The significant decrease in the number of amputations on diabetics is thoroughly discussed by Ebskov (1991). Probably the main reasons for the decrease are:
- improved diabetic (blood-glucose) control and self-care programmes;
- an increasing number of specially trained podiatrists;
- vascular surgery;
- improved life-style (smoking-habits, food, exercise etc).
Contrary to the diabetic amputations the only possible reason for the decrease in the number of vascular insufficiency amputations seems to be an increase in the vascular surgery in Denmark, an issue presently under study.
During the last decades strong efforts have been directed to decreasing the number of AK amputations for vascular insufficiency with or without diabetes mellitus. Comparison of earlier and present studies clearly shows the impact of these efforts. Most important seems to be an increase in the availability of sophisticated equipment for predicting wound healing in lower limb amputations (Holstein, 1985; Ameli et al., 1989; Burgess, 1983; Dwars et al, 1989; Gebuhr et al, 1989; Malone et al., 1987; McCollum et al, 1988; Oishi et al, 1988; Wagner et al., 1988). The role of increasing vascular surgery in Denmark, in relation to the observed changes in level distribution is uncertain, but may have some importance.
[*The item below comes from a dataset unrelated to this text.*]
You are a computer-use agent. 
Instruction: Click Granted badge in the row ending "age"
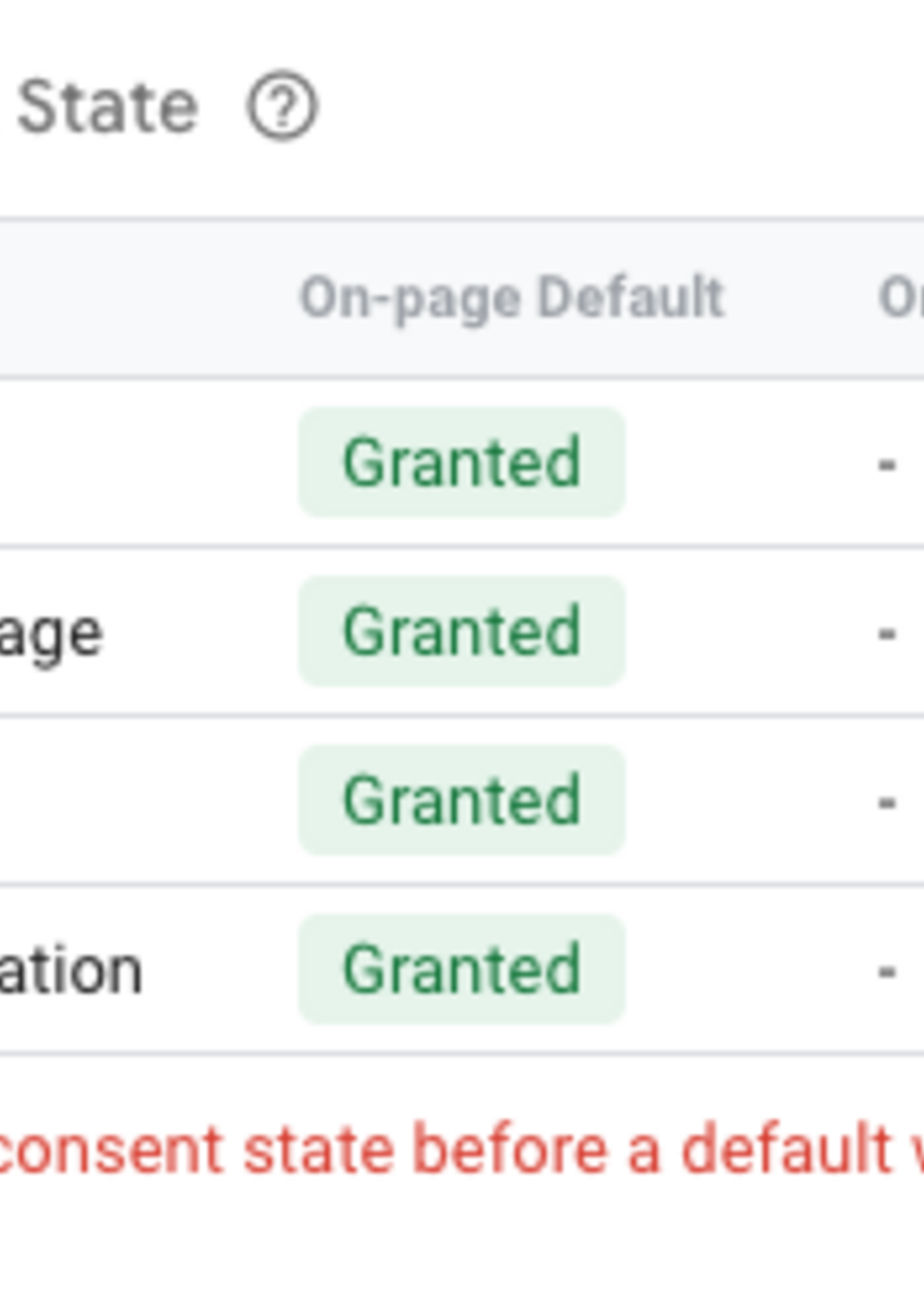461,631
BK and foot amputation are more frequent than the AK amputations in diabetic patients, compared to patients with non-diabetic vascular insufficiency (Ecker and Jacobs, 1970; Hansson, 1964; Pohjolainen and Alaranta, 1988). The difference in the distribution of level between the quantitatively dominating amputation groups, i.e. non-diabetic vascular insufficiency and diabetic patients, is probably a consequence of the difference between the distribution of the vascular disease i.e. the involvement of smaller and more peripheral vessels in the diabetic limbs (Falkel, 1983). The present study (Fig. 3) emphasizes this by showing a considerable decrease in the relative size of the diabetic group as the level becomes more proximal, which stresses the importance of differentiating between non-diabetic vascular insufficiency and diabetic amputation.
Hemipelvectomy and disarticulation of the hip are relatively rare amputations (about 1% of all). The hemipelvectomy group is dominated by malignant skeletal and soft tissue tumour amputations (54%).
This paper was generously supported by the Krista og Viggo Petersen Foundation to which the author is deeply indebted.
Mr. P. Hedegaard, dr. eng., Deputy Director of The Department of Medical Data Processing of Herlev University Hospital has been most helpful during various stages of this project.